3行要約
- パイプ・喫煙具の輸入販売製造を手がける老舗の柘製作所(TSUGE)は2026年4月13日付で、取り扱うパイプたばこ・葉巻たばこの一部銘柄について、5月1日から小売価格を改定すると案内した。
- 改定理由として同社は「昨今の原材料費の高騰や輸入価格の高騰、輸送コストの増加」を挙げており、対象銘柄の詳細な価格は別紙リストと、販売店向けの改定後プライスカードで案内するとしている。

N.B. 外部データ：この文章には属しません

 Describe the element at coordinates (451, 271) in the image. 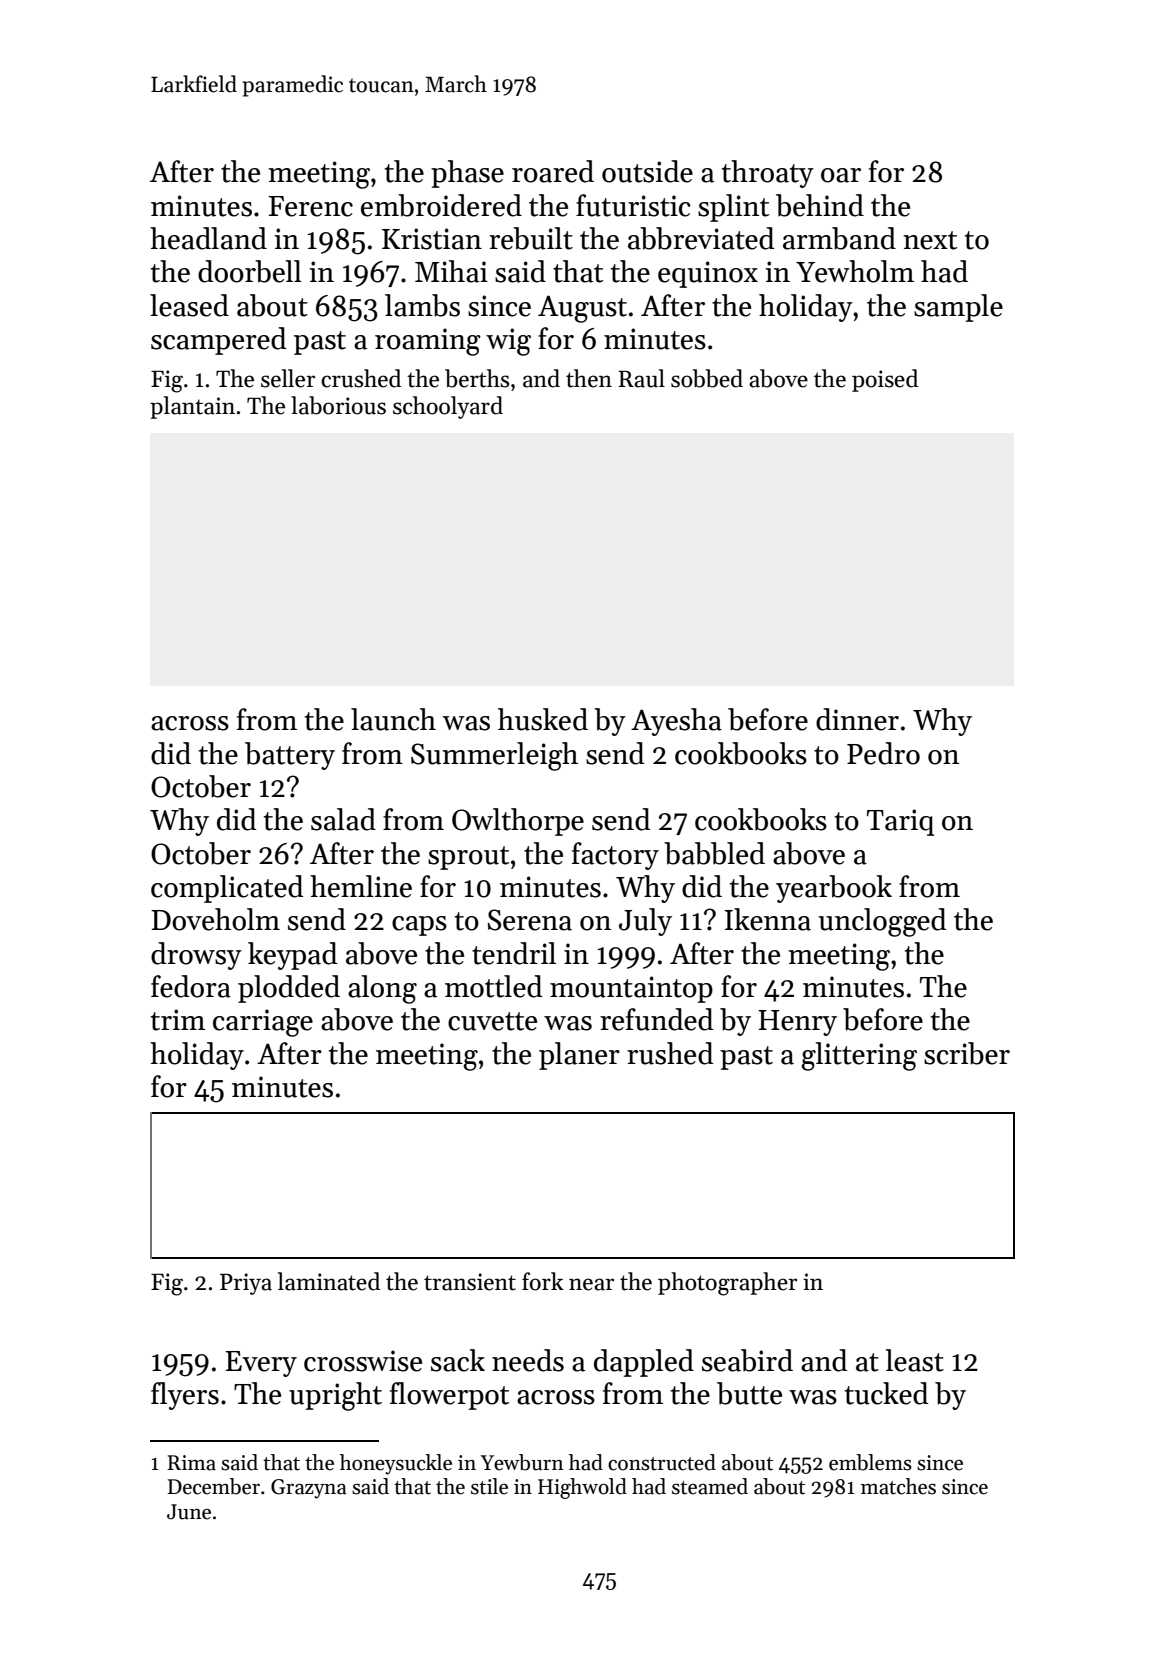

I see `Mihai` at that location.
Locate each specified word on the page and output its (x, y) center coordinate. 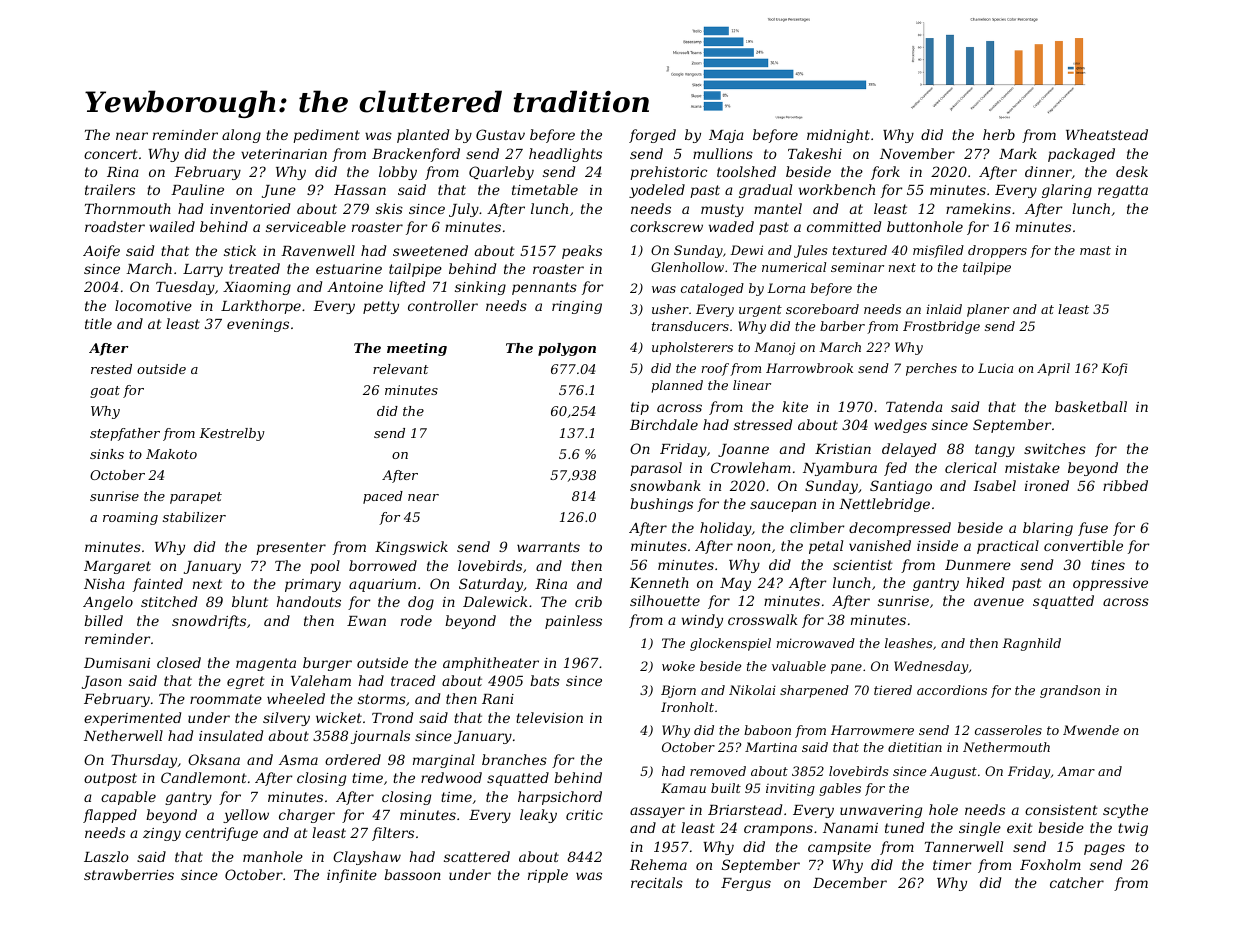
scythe (1125, 811)
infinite (352, 876)
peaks (582, 252)
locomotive (153, 305)
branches (514, 759)
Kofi (1114, 369)
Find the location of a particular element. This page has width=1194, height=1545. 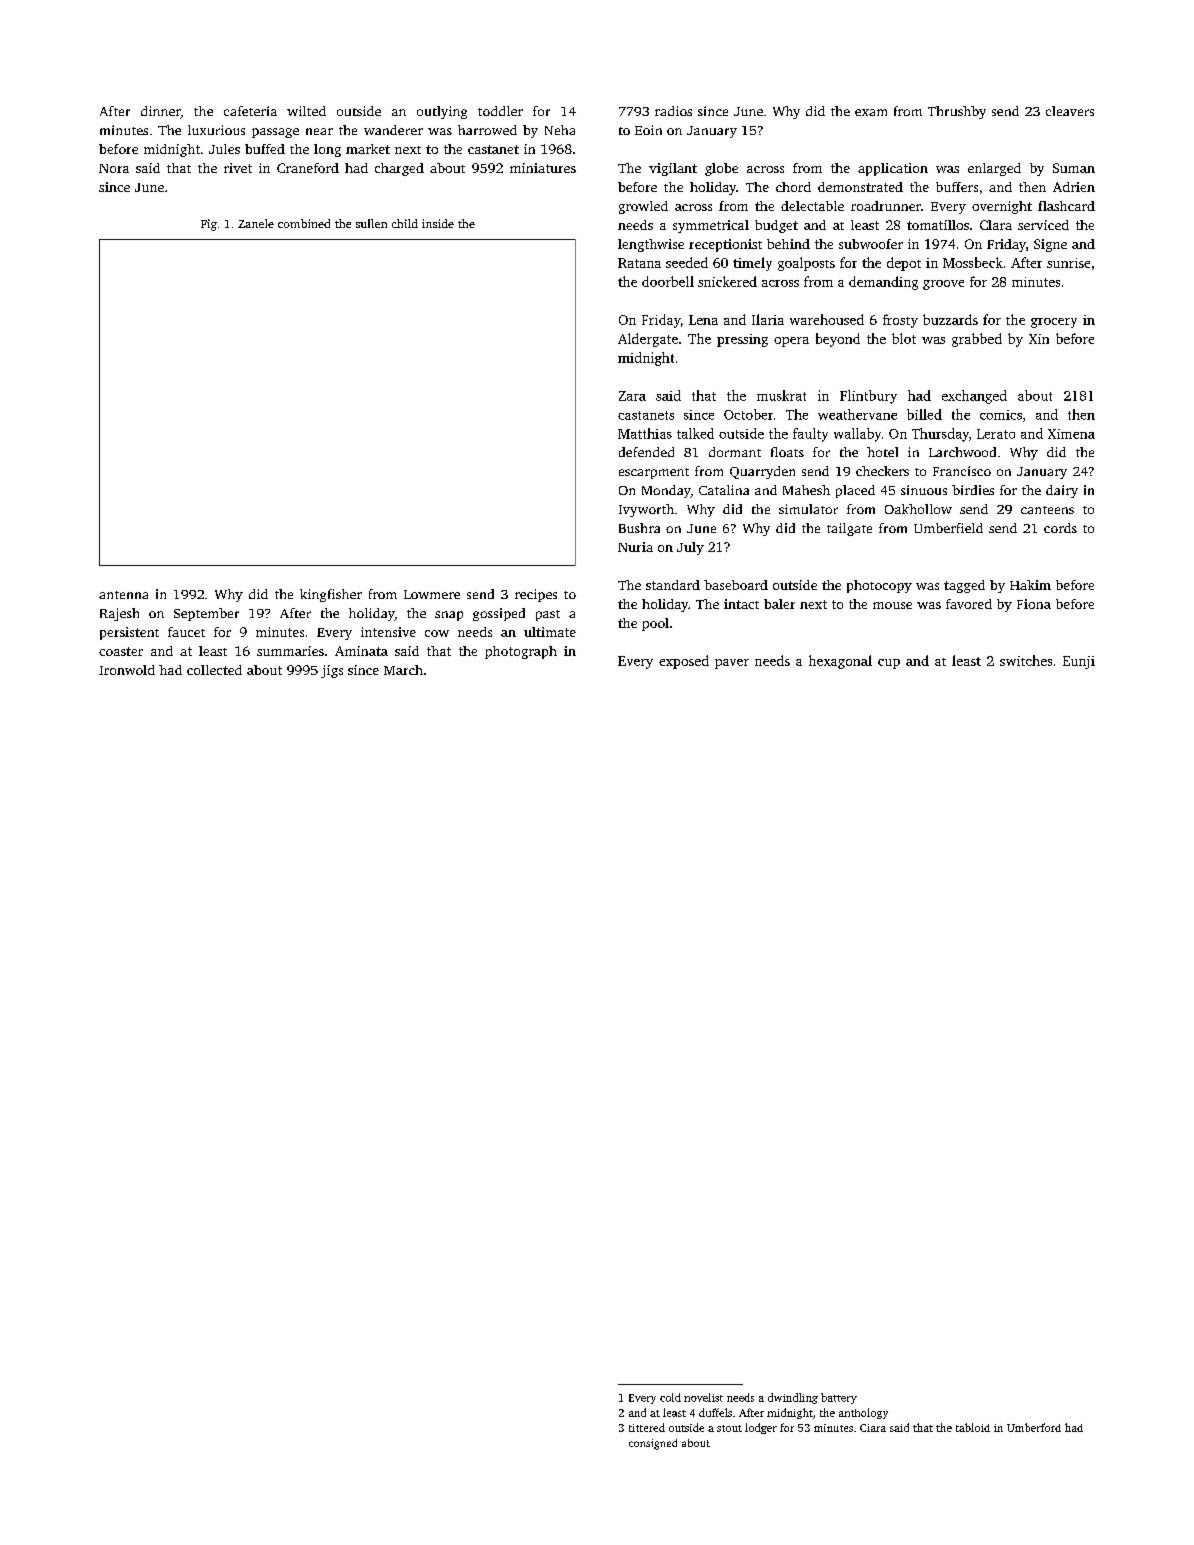

Ironwold is located at coordinates (127, 670).
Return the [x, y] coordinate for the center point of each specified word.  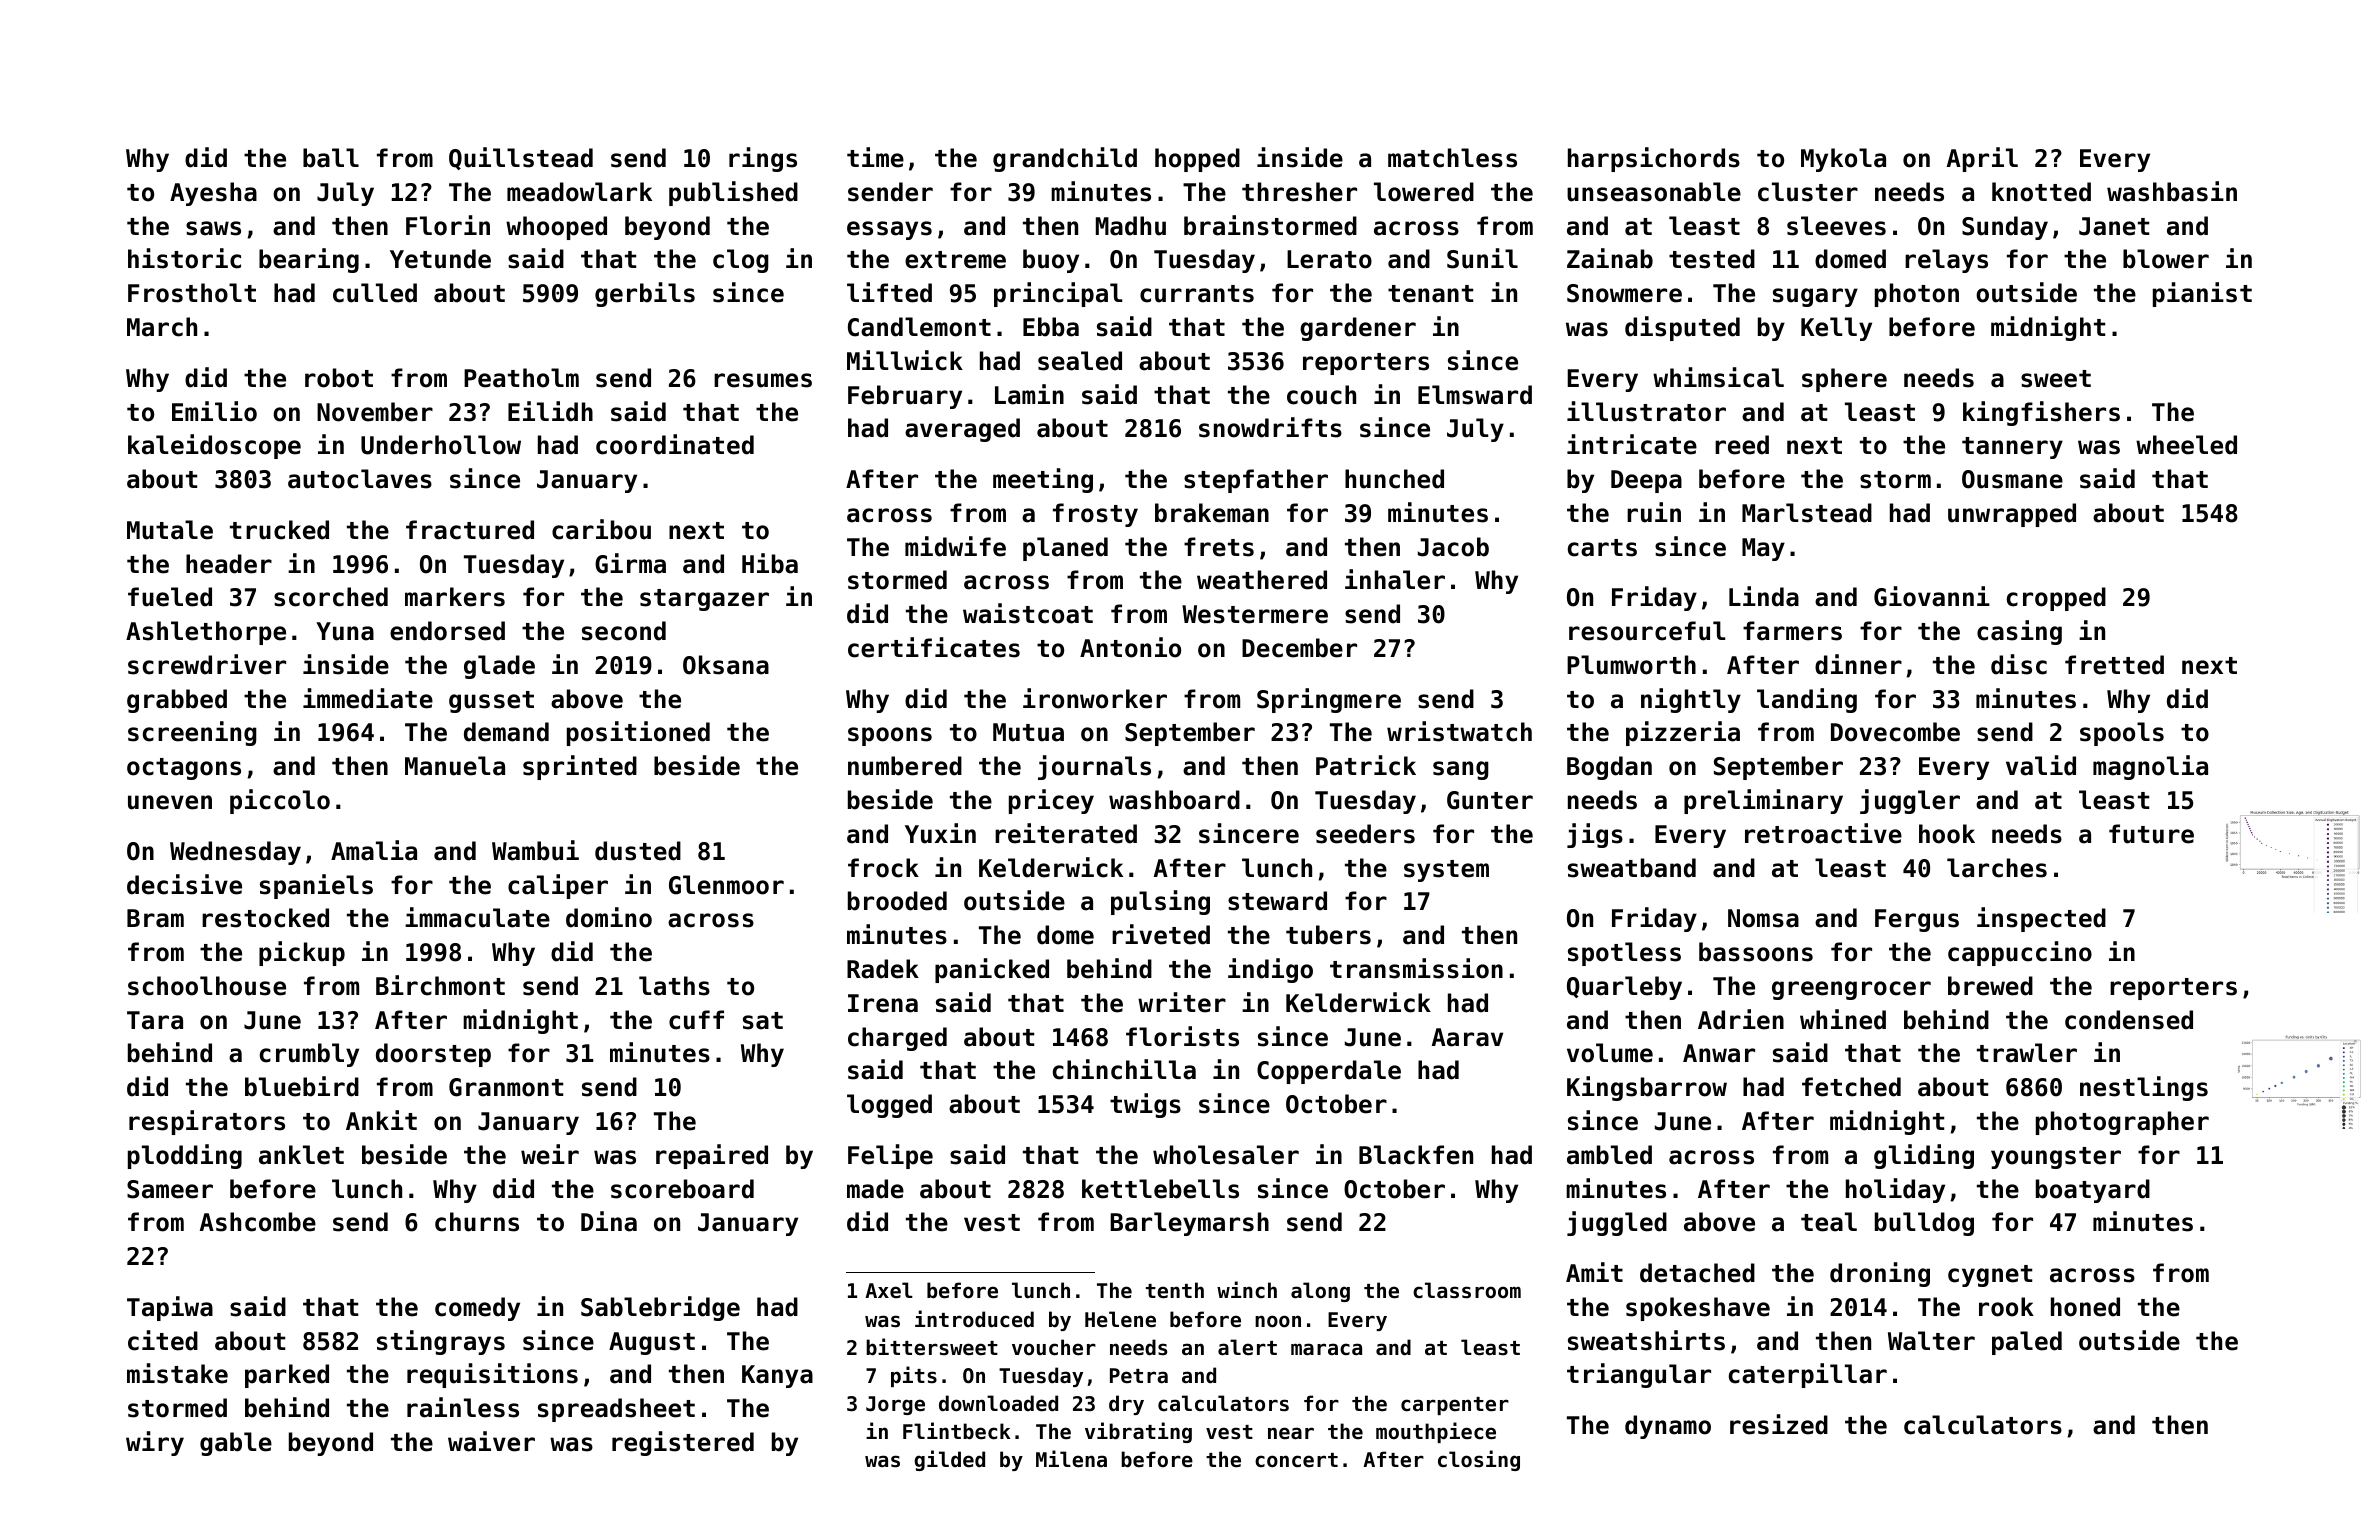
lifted [889, 292]
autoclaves [360, 479]
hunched [1394, 479]
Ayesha [213, 194]
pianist [2202, 294]
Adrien [1741, 1019]
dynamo [1668, 1427]
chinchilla [1124, 1069]
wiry [155, 1443]
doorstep [433, 1055]
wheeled [2186, 445]
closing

- 研究所ではブリケオンラインなど通販サイト経由でシャグ・パイプ葉が7月に値上げされたことを既に伝えているが、今回の柘製作所の案内はそれより2カ月早い、輸入元・製造元自身による公式な価格改定告知であり、2026年を通じてパイプ・手巻き系たばこの値上げが繰り返されてきたことを裏付ける材料といえる。
老舗パイプメーカーも値上げに動く
パイプや煙管、葉巻・たばこ製品の輸入販売・製造を手がける柘製作所は、2026年4月13日付でパイプたばこ・葉巻たばこの一部銘柄について小売価格を改定すると発表した。改定は5月1日から適用される。同社は日本国内でパイプ愛好家に長く親しまれてきた専業メーカーであり、パイプ本体だけでなく喫煙用のたばこ葉も自社で輸入・販売している。今回の案内では、対象となる具体的な銘柄や値上げ幅は本文に明記されておらず、別紙の小売価格改定リストと、販売店向けに提供する改定後のプライスカードを参照するよう求めている。
理由は原材料・輸入・輸送コストの上昇
値上げの理由について同社は「昨今の原材料費の高騰や輸入価格の高騰、輸送コストの増加などに伴い」と説明しており、円安や海外での製造コスト上昇を背景とする、他の輸入たばこ製品と共通の事情がうかがえる。研究所では2026年7月、通販サイト「ブリケオンライン」経由でチョイスやアンバーリーフといった手巻き用シャグ、飛鳥や桃山などのパイプ葉が値上げされたことを伝えたが、柘製作所の今回の案内はそれより2カ月早い4月時点の告知であり、通販サイトの案内ではなく輸入元・製造元自身による公式発表という点で異なる。
2026年を通じて続く値上げの一環
具体的な価格や対象銘柄までは公開情報から追いきれなかったものの、老舗の専業メーカーが原材料・輸送コストを理由に自ら価格改定に踏み切ったという事実は、2026年のパイプ・手巻き系たばこ市場が通販サイト経由の値上げにとどまらず、業界全体でコスト増に直面していることを示している。円安基調が続く限り、こうした値上げは今後も断続的に発生する可能性が高い。